Beef noodle soup Kevin Marple

Restaurants

Indulge in Noodles and Some of the Area’s Best Wontons at Plano’s Wu Wei Din

There's not a lot of Taiwanese spots in DFW. This one does it right.

At Wu Wei Din Chinese Cuisine in Plano, a casual restaurant gives us the food of an island. Opened three years ago by Taiwan native Todd Hung, its soul is dedicated to Taiwanese wontons, dumplings, fried rice, and noodles.

There, you will find some of our city’s best spicy wontons, flopped in chile oil spiced beguilingly with cinnamon and star anise. The filling, if you choose, is shrimp and ground pork. Each parcel is plump, endearing, and wonderful. A list of appetizers makes it easy to fill the table with cold drunken chicken, a roulade of tender meat in a broth flavored with Shaoxing wine, with its aroma like sherry; garlicky golden kimchi, flavored with sesame oil and flecks of carrot and earthy from fermented tofu and sesame paste; and scallion cakes, thick and oily, but zesty with green.
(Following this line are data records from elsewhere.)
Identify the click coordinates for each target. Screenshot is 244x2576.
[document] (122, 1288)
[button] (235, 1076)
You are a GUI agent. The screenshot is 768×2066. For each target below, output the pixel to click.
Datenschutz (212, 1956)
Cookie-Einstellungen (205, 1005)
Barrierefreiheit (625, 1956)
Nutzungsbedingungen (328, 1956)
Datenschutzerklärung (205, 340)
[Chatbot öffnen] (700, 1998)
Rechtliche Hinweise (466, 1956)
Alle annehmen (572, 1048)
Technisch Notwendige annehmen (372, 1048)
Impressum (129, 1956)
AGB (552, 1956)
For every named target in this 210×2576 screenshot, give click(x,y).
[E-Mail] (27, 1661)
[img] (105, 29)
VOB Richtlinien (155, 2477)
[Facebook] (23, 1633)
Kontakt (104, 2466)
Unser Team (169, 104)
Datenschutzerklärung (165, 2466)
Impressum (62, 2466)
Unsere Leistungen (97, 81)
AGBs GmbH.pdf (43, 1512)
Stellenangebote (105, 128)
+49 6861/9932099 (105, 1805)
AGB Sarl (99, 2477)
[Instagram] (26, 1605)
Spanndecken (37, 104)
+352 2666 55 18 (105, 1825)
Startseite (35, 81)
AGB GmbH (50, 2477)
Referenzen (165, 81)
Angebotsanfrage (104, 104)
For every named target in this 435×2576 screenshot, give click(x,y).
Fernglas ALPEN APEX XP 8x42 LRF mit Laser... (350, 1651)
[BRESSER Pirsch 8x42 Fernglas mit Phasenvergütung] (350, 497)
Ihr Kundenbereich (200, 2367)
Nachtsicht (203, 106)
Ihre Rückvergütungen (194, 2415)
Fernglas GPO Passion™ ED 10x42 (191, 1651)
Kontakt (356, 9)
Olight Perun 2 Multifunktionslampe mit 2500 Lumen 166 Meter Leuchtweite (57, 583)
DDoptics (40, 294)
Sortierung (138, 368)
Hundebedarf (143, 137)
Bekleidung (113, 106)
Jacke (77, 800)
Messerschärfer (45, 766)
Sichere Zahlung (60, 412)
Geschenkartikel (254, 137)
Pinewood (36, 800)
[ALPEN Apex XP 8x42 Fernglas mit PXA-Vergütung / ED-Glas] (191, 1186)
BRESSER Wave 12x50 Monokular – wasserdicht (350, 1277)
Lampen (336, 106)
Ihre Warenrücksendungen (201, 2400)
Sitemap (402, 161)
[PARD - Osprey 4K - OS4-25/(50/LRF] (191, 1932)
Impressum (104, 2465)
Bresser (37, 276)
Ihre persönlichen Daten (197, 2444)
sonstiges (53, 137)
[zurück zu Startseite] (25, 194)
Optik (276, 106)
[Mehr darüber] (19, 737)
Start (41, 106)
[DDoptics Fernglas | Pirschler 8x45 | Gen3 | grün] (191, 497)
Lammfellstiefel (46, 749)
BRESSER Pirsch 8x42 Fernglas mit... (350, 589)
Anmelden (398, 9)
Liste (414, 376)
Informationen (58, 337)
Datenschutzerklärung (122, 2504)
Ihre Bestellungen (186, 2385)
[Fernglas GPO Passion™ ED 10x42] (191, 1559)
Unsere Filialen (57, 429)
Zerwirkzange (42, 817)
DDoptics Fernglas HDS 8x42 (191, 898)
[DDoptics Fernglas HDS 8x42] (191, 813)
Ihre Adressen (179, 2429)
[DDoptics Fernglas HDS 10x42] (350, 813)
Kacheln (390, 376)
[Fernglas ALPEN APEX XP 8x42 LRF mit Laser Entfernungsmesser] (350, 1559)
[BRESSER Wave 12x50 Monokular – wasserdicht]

It’s not terribly easy to find Taiwanese food in Dallas. Options include Taiwan Café, also in Plano, where you’ll find the classic breakfast of salty or sweet soy milk and cruellers on weekends. King’s Noodle in Richardson has its own spicy wonton, shaved ice, and noodle soup following. Taipei Station Café in Plano showcases Taiwan cuisine’s funky fusion. And a smattering of spots entice with boba tea and rolled ice cream.

But the college students and regular devotees who frequent Hung’s restaurant come for bowls of the beef noodle soup that is a coveted national dish, choosing the kind of noodles they prefer (thick or thin) and the kind of broth. Order it in a tomato broth with thick noodles, and it’s reminiscent of boeuf bourguignon. The brisket slice laid on top is fall-apart tender; bok choy and pickled mustard greens spring on the surface; and the ruddy broth has body. It’s the epitome of soulful, savory balance. Or try the dan dan noodles, which are Taiwanese-style, not Sichuan-spicy, but freighted with sesame and peanut pastes and a rubble of peanuts and ground pork. The sauce that pools is earthy, nutty, and satisfying, and the chewy, springy noodles catch it up. Finish with oolong tea—it’s another Taiwanese treasure, after all.